Menu

Premium

Meditatie Johannes 8:9

De oudsten het eerst

(Joh. 8: 9)

Als tiener heb ik het geluk gehad dat de leerkrachten van de brede scholengemeenschap die mij aanvankelijk was toegewezen, na één rampzalig jaar direct doorhadden dat ik op het gymnasium veel beter thuis zou zijn. Vijf jaar lang mocht ik mij in de hoofdstad baden in de wereld van de Oudheid, talen en grammatica, leren om het leren. Volkomen normaal was dat toen ook al niet, maar ik werd er tenminste niet om veroordeeld. Wel is het nu misschien tijd om te bekennen, dat het vak godsdienst bij mij toch geen diepere gronden deed resoneren. Het telde ook toen al niet helemaal mee. In drie jaar kregen wij voor dit vak evenzovele leraren, van wie één nu een goede collega-gemeentepredikant is, een ander een gewaardeerde emeritus niet ver hier vandaan, en nummer drie nadien de wegen van New Age en healing is gaan bewandelen en uit mijn directe gezichtsveld is verdwenen.

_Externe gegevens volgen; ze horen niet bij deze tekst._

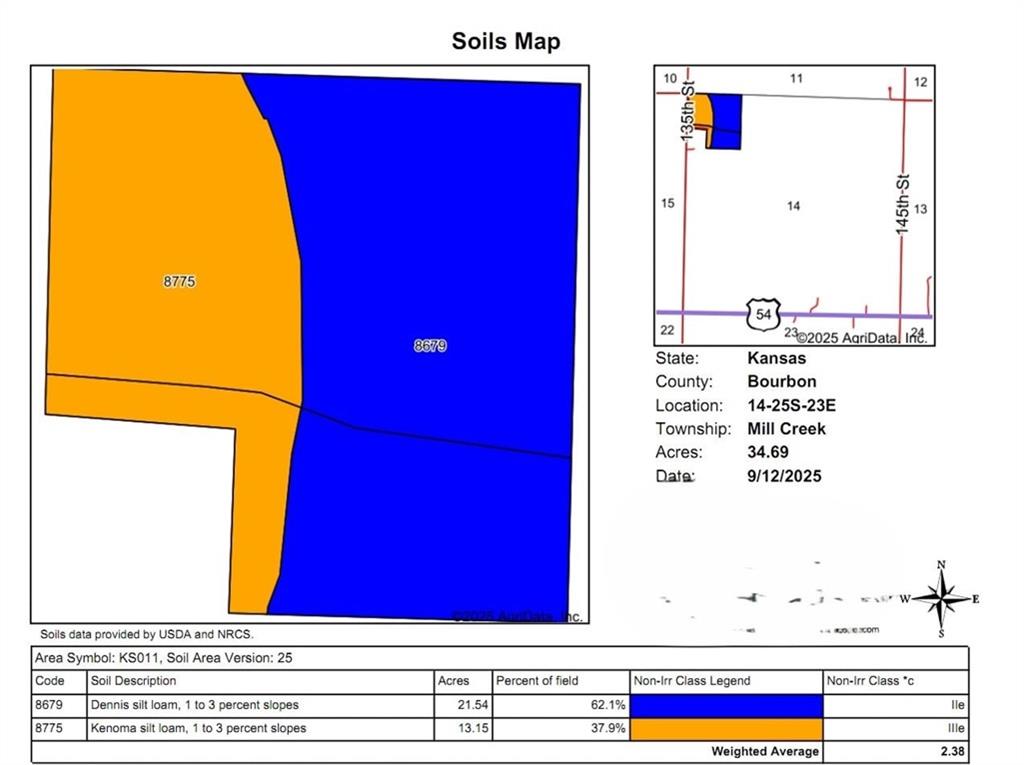Select the 8775 label on the orange map area
The height and width of the screenshot is (765, 1024).
pos(179,282)
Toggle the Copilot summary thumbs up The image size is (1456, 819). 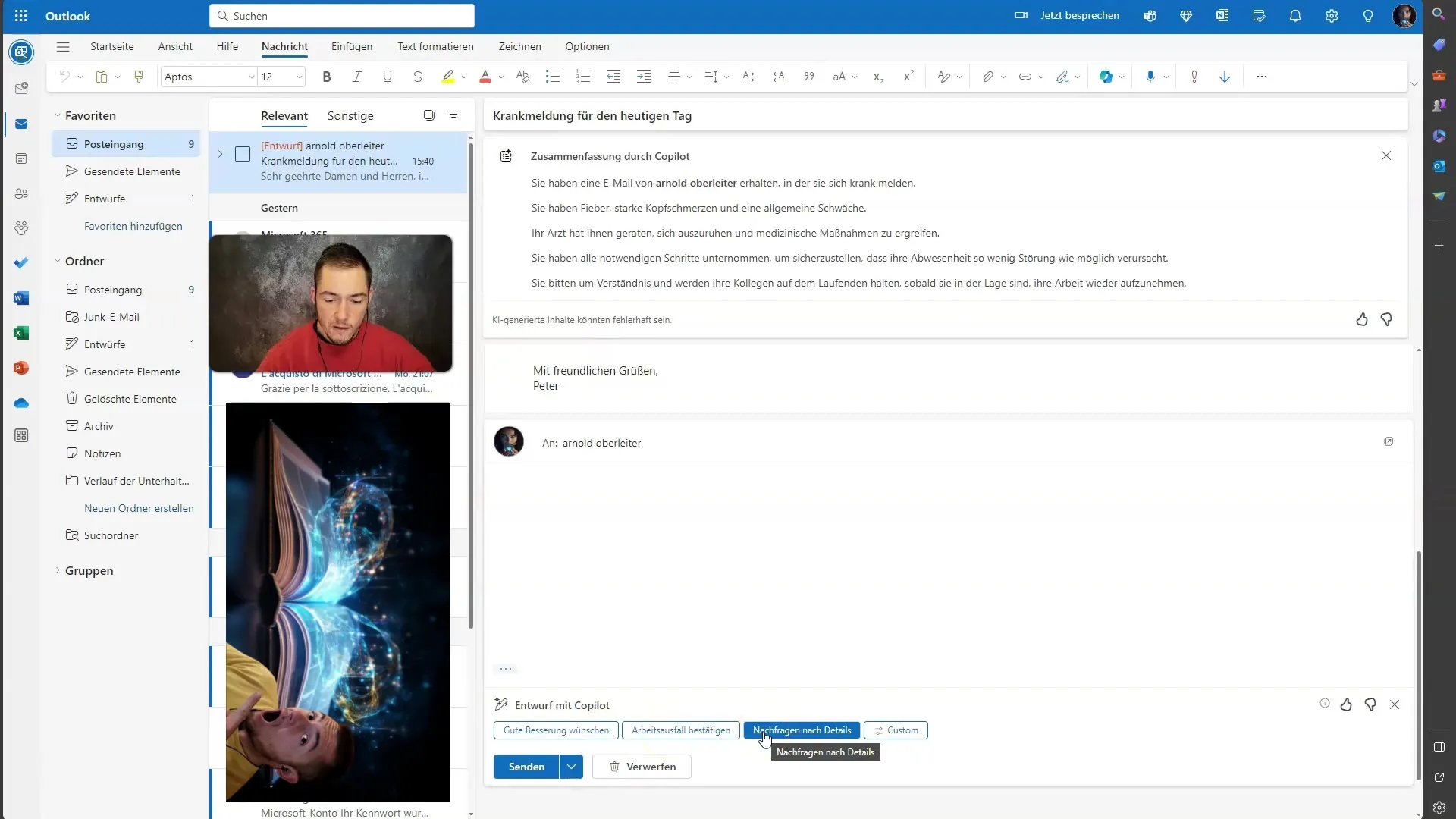(x=1362, y=319)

Toch ik hem de titelwoorden van deze meditatie nog hóren zeggen. De les ging over het verschijnsel ‘humor in de Bijbel’. Als één van de voorbeelden noemde hij het verhaal van de overspelige vrouw, die de executie ontloopt dankzij Jezus’ gevleugelde woorden ‘Wie zonder zonde is …’ Maar hij vestigde onze aandacht op het vervolg: inderdaad, niemand durft na die woorden de eerste steen ter hand te nemen, en de zelfbenoemde beulen druipen af – de oudsten het eerst. ‘Is het niet een giller?’ zei hij, of woorden van dezelfde strekking.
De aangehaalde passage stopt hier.